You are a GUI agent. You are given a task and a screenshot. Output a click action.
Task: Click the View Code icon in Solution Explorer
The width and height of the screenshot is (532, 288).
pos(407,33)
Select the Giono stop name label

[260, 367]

-- -- --

● **WORK INSTRUCTIONS**: Starting at the line with "Task: Click the", copy each line through the end of the data, both ends included, and give nothing else.

● **ANSWER AREA**:
Task: Click the View Code icon in Solution Explorer
The width and height of the screenshot is (532, 288).
pos(407,33)
Select the Giono stop name label

[260, 367]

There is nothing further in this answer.